» INSTRUCTIONS FOR THE TASK: Please copy the lines below, exactly as they are, from the one with "Image resolution: width=1568" through the one with "the Leadleds WiFi", and leave out the pictures.

» RECORD SET:
....
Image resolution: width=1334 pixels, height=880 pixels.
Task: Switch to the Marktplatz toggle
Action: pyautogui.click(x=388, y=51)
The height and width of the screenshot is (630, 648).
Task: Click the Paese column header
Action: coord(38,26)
....
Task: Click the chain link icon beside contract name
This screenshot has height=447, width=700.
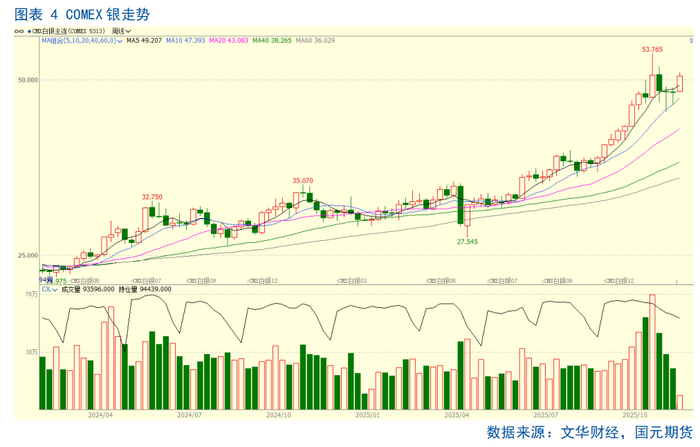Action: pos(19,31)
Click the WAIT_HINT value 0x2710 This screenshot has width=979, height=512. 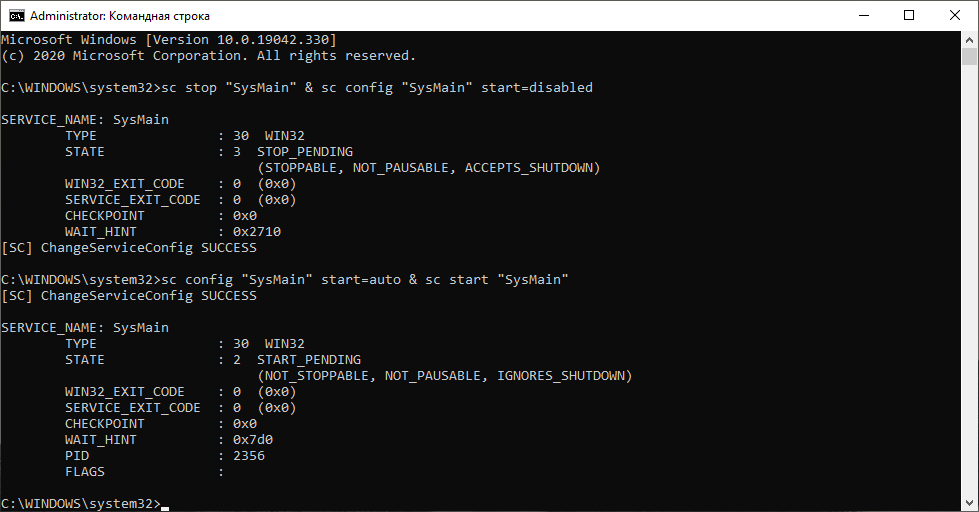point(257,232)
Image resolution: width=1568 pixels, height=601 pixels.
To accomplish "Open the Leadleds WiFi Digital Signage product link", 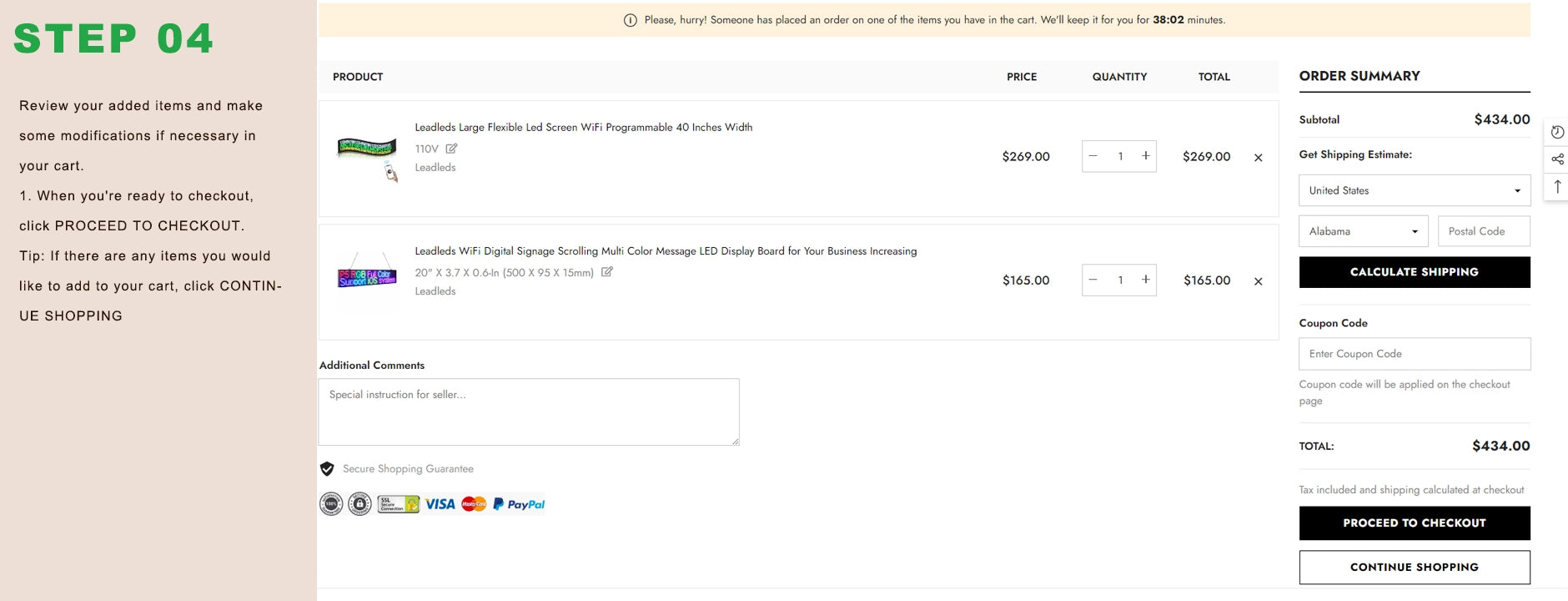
....
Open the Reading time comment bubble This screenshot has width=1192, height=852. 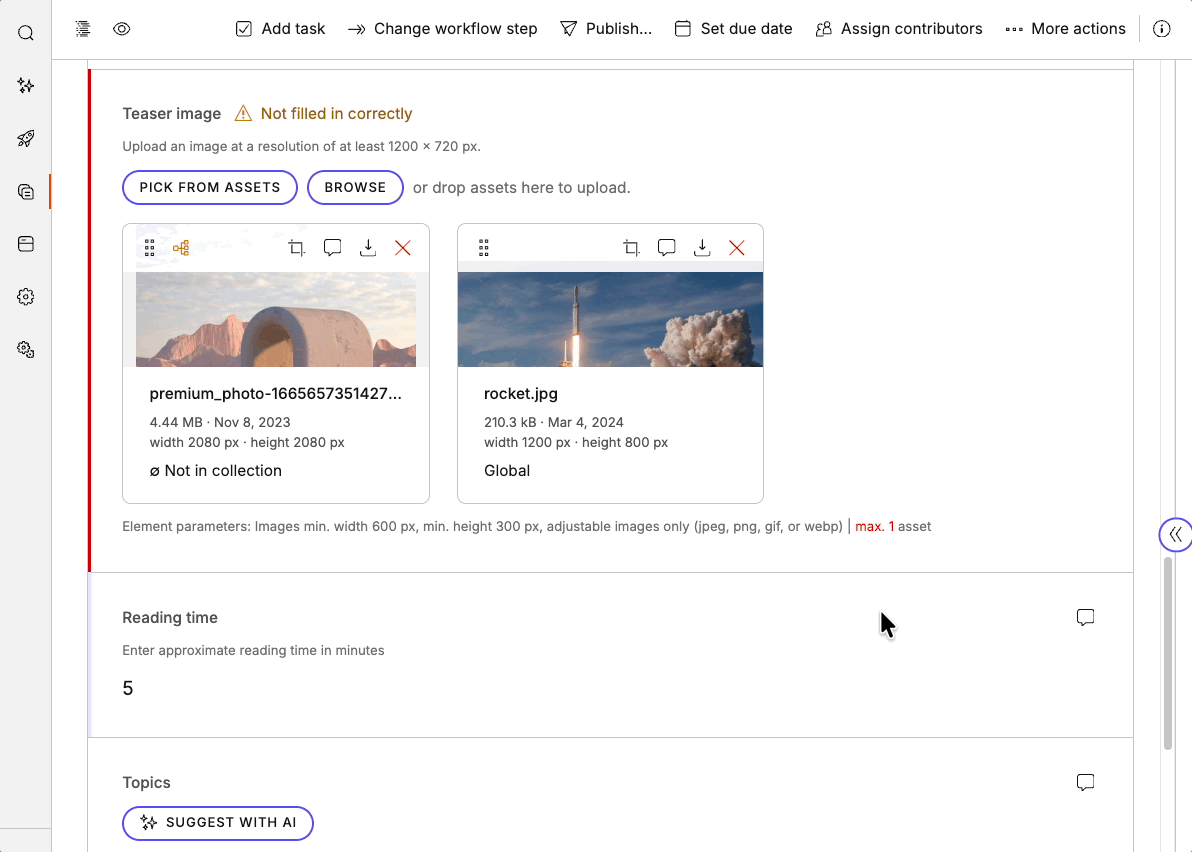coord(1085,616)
....
» FINAL ANSWER:
Image resolution: width=1568 pixels, height=601 pixels.
To accomplish "Open the Leadleds WiFi Digital Signage product link", 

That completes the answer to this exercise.